Whenever the string "will" turns up in a line below, that line should be copied.

START DATA EXCERPTS

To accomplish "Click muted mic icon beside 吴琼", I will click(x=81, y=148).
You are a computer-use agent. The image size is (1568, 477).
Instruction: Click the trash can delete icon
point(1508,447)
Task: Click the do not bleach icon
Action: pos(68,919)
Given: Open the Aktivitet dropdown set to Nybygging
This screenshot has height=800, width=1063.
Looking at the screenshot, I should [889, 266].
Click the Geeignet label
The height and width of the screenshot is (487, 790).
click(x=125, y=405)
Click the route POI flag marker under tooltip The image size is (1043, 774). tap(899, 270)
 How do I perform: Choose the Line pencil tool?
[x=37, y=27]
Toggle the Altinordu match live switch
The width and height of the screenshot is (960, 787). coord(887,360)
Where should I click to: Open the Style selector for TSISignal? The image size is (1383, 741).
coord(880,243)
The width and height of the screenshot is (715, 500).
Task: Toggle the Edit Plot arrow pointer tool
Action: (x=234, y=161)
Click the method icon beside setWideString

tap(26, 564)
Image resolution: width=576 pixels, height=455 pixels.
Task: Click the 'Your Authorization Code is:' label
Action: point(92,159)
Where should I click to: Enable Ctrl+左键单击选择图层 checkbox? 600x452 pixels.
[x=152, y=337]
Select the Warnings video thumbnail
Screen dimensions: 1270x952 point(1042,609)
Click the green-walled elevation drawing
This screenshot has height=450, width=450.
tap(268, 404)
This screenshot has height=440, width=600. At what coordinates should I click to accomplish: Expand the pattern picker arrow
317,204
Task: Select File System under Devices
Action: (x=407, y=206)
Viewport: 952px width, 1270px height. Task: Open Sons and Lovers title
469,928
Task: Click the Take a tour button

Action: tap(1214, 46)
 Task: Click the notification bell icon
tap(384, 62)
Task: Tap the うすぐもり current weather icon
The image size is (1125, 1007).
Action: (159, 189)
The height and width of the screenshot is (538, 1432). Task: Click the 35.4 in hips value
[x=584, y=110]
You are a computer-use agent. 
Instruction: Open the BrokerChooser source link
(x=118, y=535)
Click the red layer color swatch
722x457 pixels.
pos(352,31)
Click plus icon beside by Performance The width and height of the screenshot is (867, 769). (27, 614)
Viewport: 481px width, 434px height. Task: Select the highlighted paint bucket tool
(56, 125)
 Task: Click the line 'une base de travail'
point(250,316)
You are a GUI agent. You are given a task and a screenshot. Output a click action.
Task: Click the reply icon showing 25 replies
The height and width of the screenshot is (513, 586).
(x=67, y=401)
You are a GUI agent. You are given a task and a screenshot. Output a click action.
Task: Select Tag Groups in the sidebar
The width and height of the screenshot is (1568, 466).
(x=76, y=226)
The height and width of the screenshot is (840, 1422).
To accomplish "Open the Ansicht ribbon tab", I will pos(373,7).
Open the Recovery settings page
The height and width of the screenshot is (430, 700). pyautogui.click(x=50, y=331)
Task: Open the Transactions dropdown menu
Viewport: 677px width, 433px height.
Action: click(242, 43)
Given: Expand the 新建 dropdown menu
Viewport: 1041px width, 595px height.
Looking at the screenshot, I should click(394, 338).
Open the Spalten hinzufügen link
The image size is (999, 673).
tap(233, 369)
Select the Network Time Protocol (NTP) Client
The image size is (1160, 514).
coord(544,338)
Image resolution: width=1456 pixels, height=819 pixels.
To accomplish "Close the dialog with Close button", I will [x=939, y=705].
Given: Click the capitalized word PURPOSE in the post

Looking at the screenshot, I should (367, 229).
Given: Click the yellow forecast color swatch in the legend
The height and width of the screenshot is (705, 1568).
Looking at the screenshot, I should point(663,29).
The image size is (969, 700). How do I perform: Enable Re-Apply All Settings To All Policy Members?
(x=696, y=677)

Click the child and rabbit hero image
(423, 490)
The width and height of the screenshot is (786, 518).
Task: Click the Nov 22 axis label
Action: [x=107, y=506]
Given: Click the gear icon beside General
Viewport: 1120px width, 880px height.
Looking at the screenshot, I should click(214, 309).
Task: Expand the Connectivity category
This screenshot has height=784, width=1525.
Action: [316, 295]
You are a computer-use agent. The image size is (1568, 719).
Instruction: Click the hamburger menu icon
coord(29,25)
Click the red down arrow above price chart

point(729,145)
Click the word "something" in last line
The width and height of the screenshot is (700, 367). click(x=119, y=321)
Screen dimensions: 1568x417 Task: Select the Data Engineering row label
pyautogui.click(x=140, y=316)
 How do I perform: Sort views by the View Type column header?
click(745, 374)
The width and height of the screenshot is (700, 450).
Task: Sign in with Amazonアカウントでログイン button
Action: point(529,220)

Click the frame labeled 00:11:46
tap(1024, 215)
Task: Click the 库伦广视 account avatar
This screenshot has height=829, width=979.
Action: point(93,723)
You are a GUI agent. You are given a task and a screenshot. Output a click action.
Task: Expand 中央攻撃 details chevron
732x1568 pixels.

END DATA EXCERPTS

**RESPONSE**.
To accomplish "Click muted mic icon beside 吴琼", I will click(x=81, y=148).
To accomplish "Open the Ansicht ribbon tab", I will pos(373,7).
To accomplish "Close the dialog with Close button", I will [x=939, y=705].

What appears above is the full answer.